▶ [RECORDED DATA]:

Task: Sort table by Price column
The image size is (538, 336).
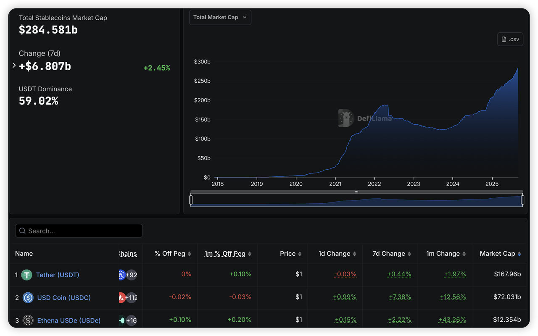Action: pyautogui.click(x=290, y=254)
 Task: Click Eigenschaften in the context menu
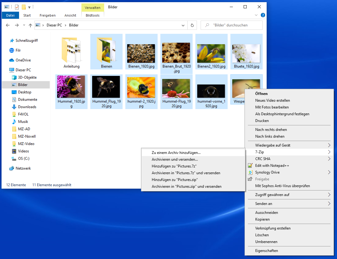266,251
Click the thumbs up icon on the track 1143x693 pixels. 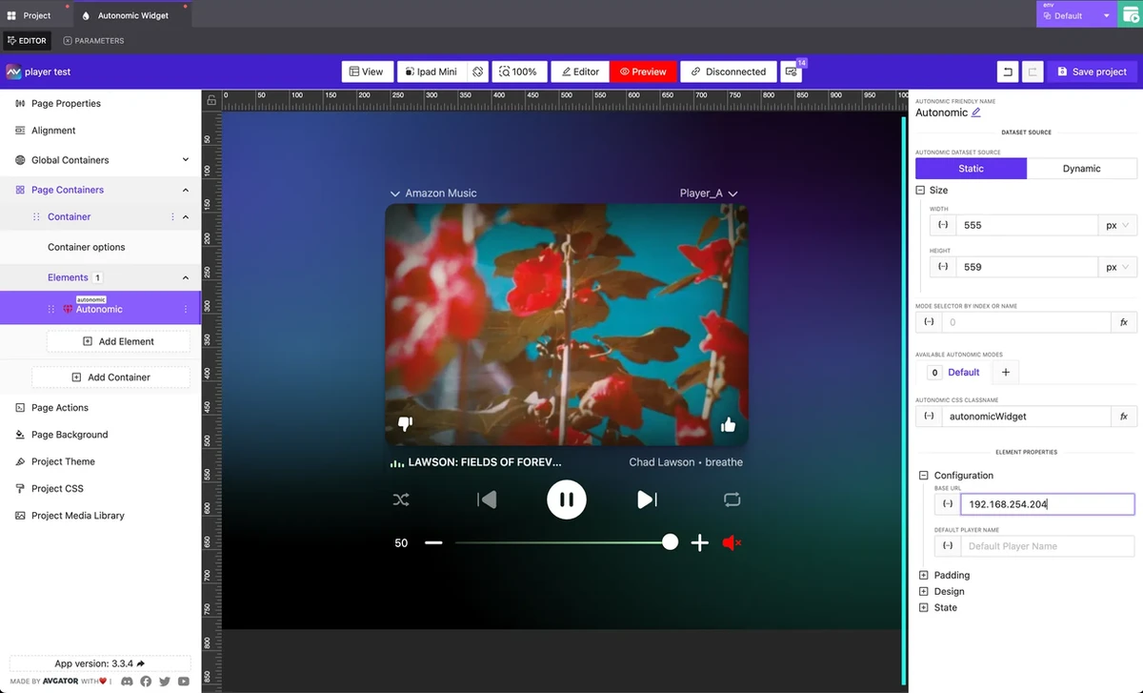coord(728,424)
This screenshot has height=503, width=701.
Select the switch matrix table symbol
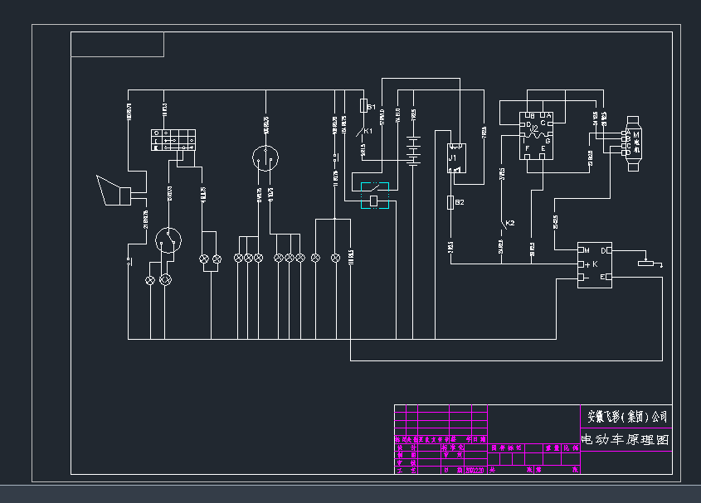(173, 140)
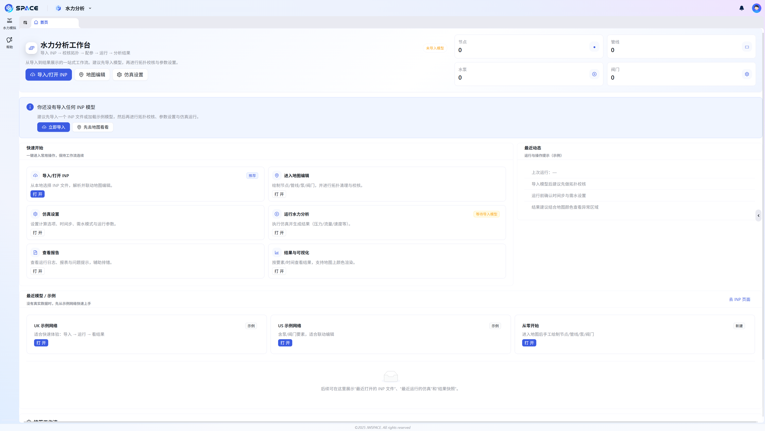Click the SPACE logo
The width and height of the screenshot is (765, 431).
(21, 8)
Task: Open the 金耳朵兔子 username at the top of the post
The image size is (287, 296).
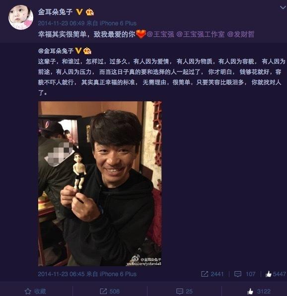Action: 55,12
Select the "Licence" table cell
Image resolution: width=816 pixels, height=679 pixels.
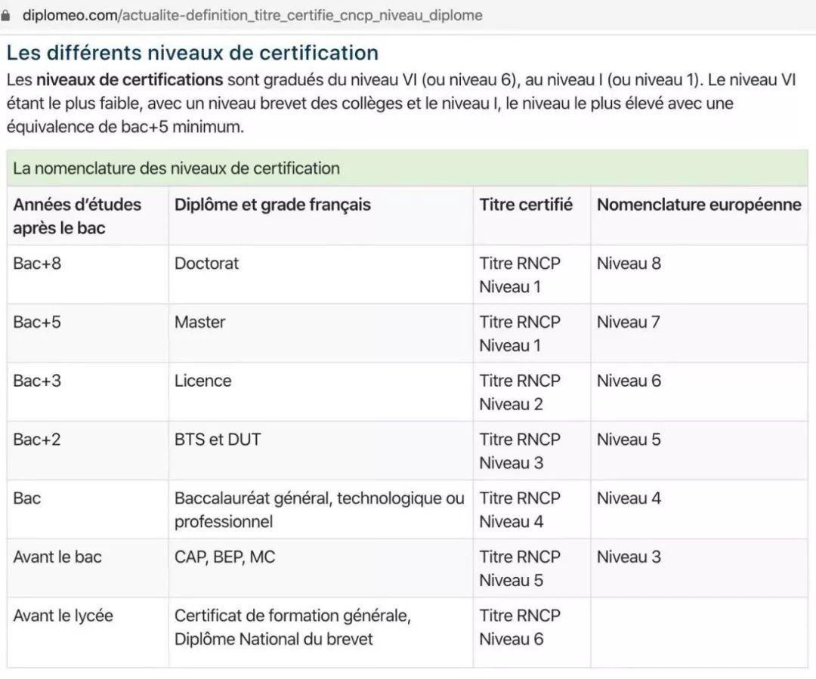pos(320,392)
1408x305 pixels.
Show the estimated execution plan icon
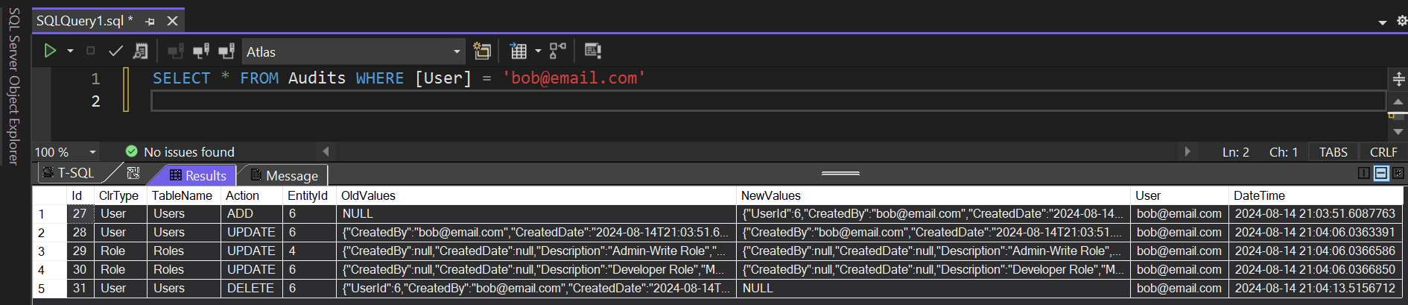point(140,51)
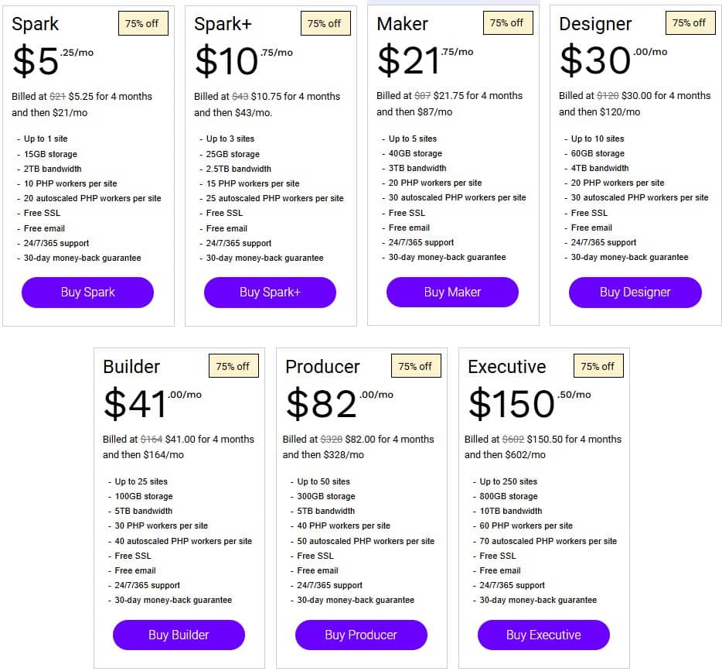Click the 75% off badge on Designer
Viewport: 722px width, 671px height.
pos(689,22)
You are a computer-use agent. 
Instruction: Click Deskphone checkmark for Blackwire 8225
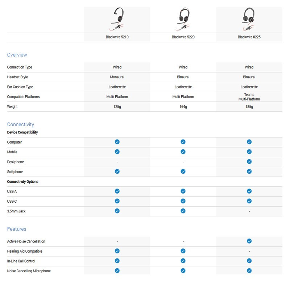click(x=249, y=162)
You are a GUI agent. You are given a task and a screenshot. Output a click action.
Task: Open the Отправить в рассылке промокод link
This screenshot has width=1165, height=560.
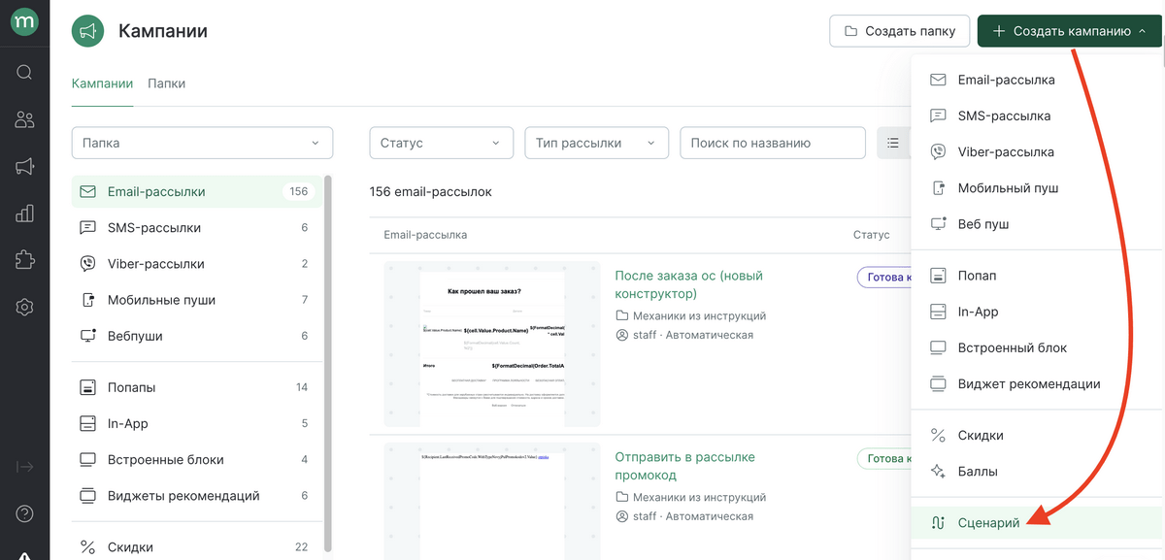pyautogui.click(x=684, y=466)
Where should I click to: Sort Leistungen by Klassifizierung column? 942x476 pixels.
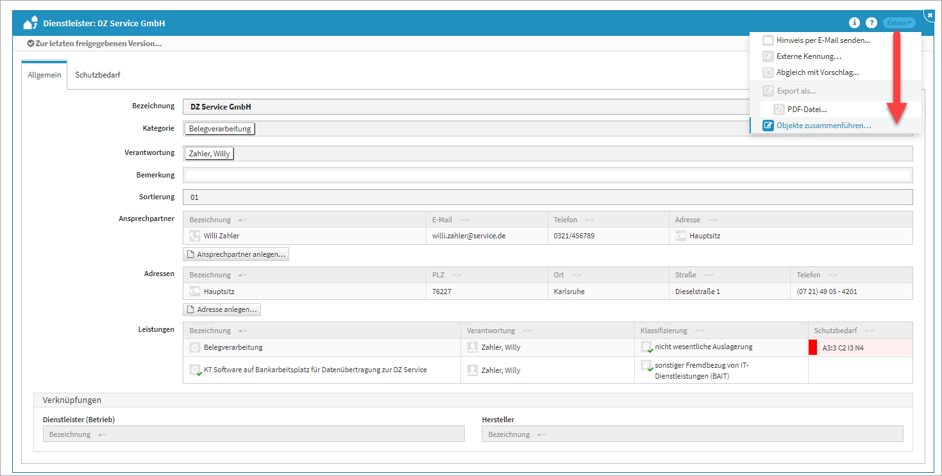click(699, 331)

▶ [WORK TO BE COMPLETED]:
Return the part of the items that opens with the line containing "Task: Open the 金耳朵兔子" and closes with the line containing "pos(689,22)", copying each line exactly and leaving out the pictures.

▶ [SOLUTION TO THIS PROBLEM]:
Task: Open the 金耳朵兔子 username at the top of the post
The image size is (287, 296).
Action: 55,12
Select the "Licence" table cell
Image resolution: width=816 pixels, height=679 pixels.
pos(320,392)
1408x305 pixels.
Show the estimated execution plan icon
point(140,51)
Click the 75% off badge on Designer
Viewport: 722px width, 671px height.
pos(689,22)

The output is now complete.